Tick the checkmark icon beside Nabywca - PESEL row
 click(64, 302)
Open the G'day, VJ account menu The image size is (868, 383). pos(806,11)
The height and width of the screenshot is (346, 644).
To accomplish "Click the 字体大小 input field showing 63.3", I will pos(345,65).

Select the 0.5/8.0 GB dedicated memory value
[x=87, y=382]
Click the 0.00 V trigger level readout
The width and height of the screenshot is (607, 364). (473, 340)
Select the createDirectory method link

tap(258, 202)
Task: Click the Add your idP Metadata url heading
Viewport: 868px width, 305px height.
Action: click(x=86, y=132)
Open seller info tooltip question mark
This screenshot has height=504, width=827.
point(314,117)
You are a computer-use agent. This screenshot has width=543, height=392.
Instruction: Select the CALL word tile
* * *
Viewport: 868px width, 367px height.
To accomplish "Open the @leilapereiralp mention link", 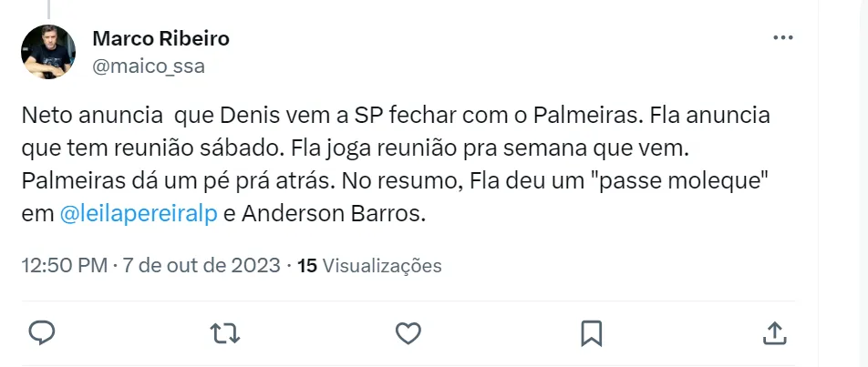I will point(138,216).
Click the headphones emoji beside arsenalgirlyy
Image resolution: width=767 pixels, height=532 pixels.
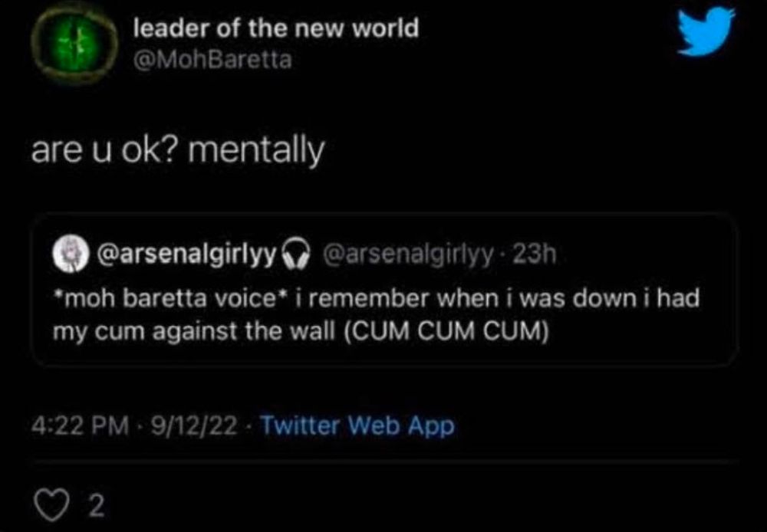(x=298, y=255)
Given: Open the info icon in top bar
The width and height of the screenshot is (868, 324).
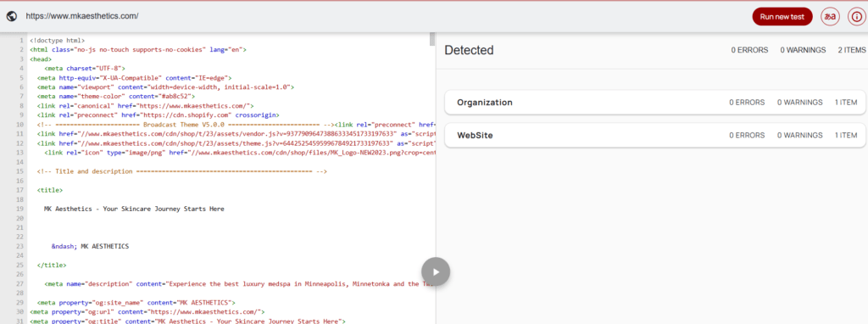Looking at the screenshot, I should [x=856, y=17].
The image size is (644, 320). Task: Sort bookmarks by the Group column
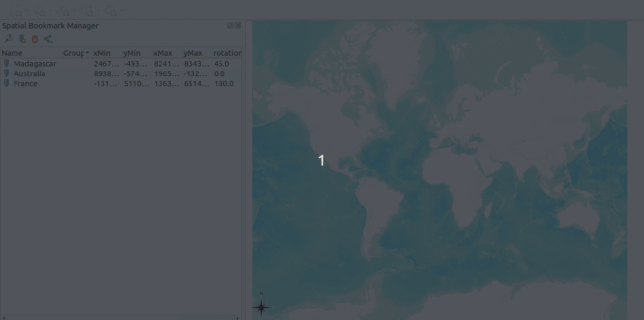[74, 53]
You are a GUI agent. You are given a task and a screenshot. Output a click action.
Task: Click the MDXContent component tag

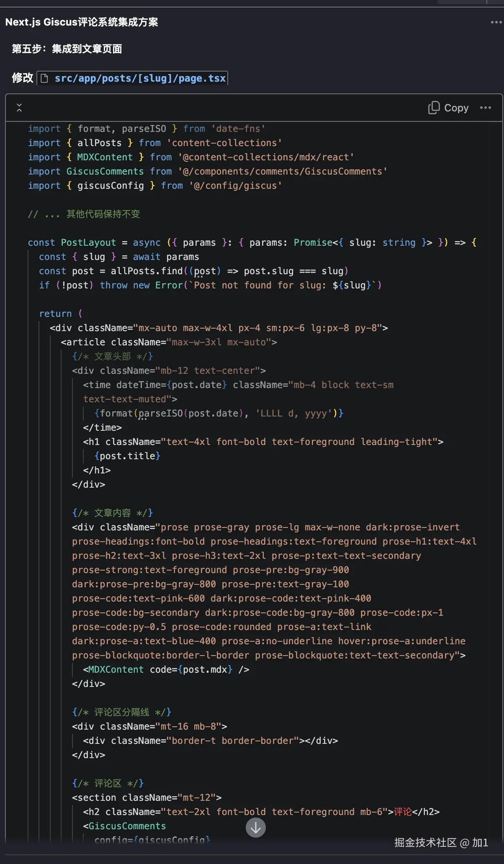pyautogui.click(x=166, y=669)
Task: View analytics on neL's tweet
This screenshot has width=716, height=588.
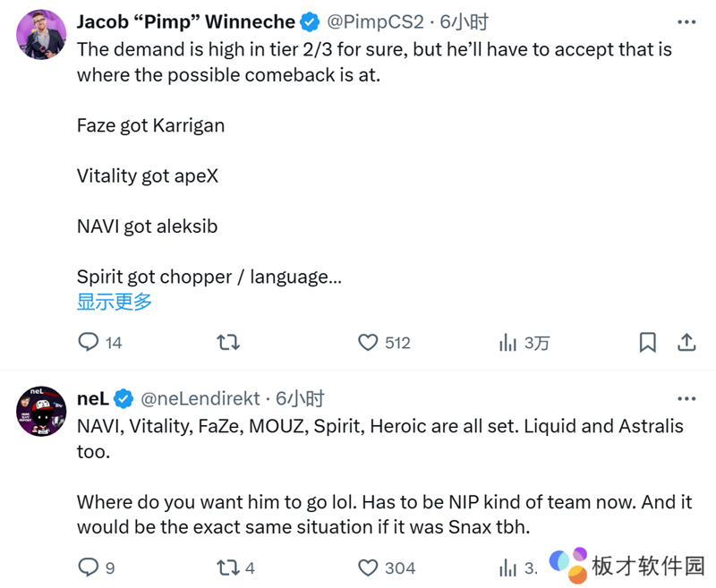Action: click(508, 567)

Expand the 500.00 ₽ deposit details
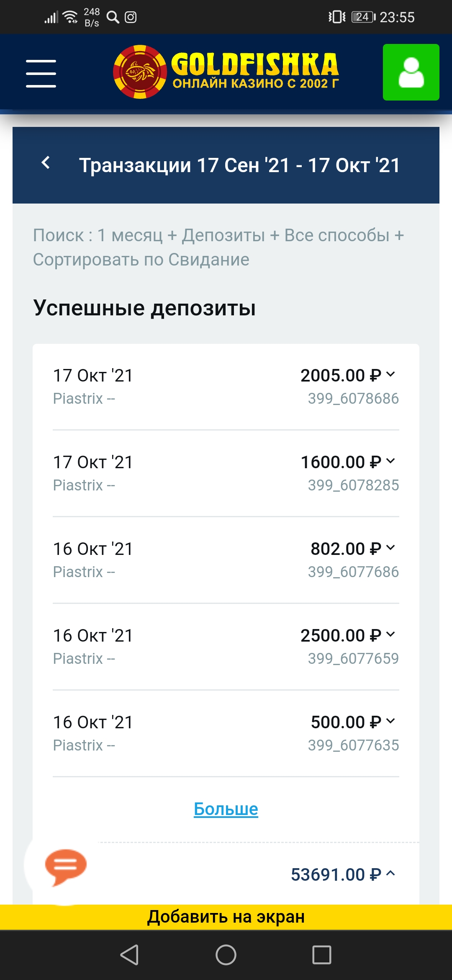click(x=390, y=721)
---
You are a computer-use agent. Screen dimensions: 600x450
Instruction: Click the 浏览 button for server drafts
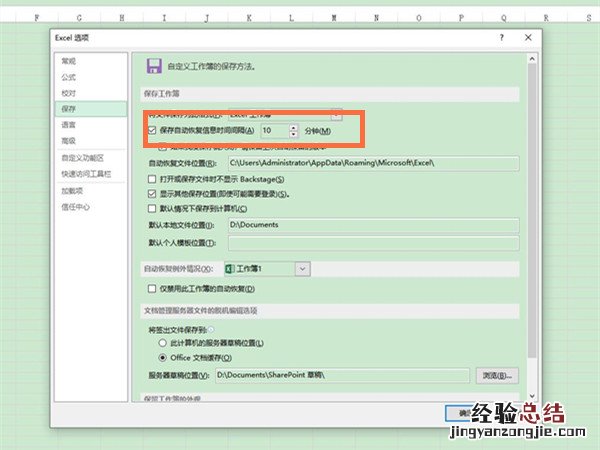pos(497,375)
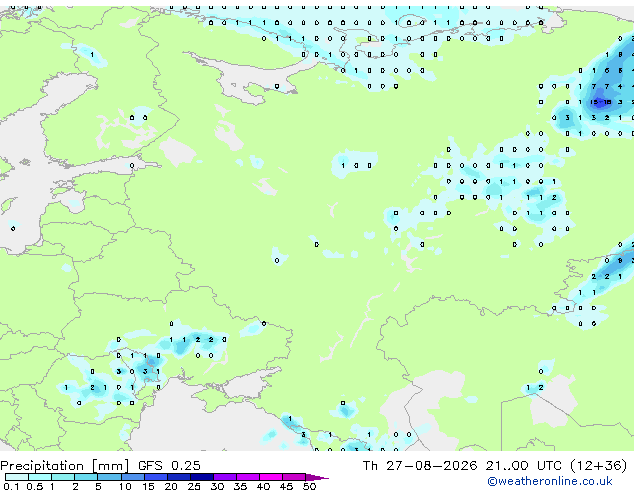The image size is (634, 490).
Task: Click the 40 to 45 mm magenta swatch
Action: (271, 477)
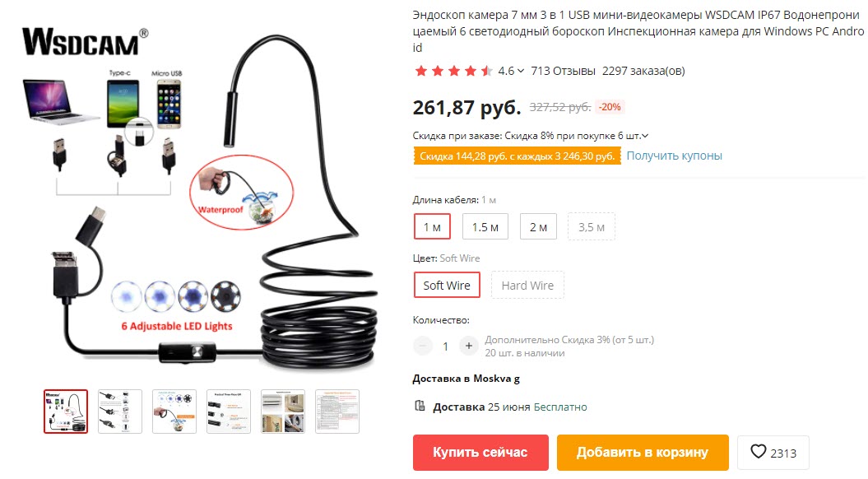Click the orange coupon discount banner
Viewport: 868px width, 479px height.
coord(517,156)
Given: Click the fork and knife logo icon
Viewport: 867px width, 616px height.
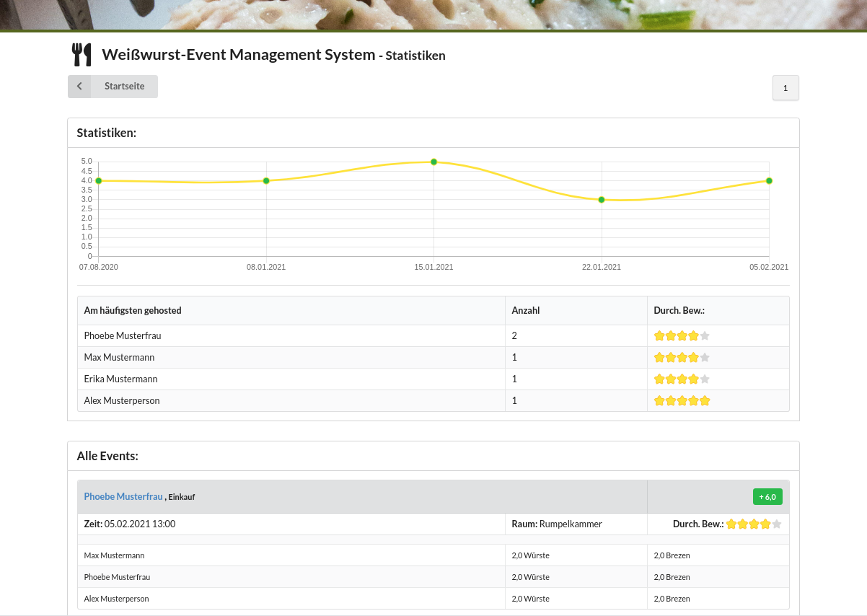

*Activity:* Once you find the line with "Given: Click the fork and knife logo icon" in the entries above, output it and each line after it up to and including the line with "Viewport: 867px width, 616px height.", and nothing else.

*Answer box:*
Given: Click the fork and knife logo icon
Viewport: 867px width, 616px height.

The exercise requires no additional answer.